Extracted material:
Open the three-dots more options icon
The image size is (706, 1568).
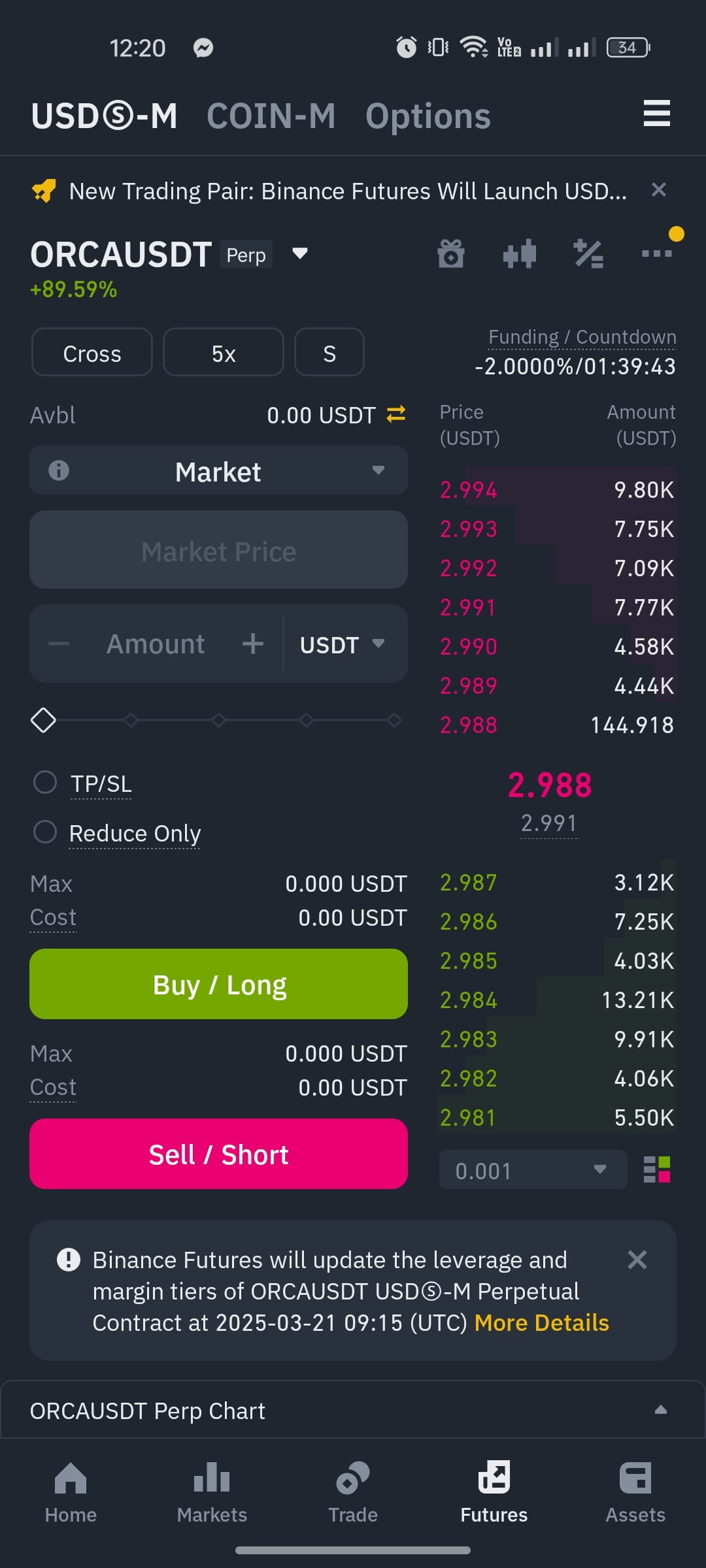pos(657,253)
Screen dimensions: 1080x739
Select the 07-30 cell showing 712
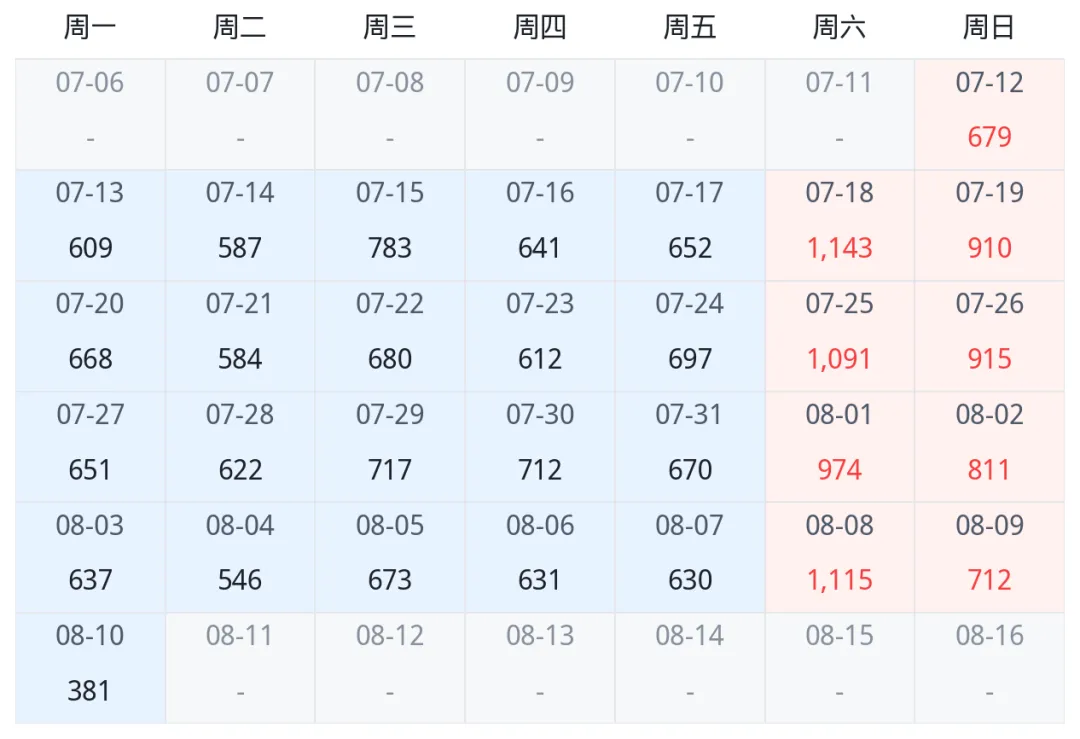(540, 447)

Set problem: Write out every line of the records above word for word, leaving the pictures out.

Task output:
Open the three-dots more options icon
The image size is (706, 1568).
pos(657,253)
Screen dimensions: 1080x739
Select the 07-30 cell showing 712
(540, 447)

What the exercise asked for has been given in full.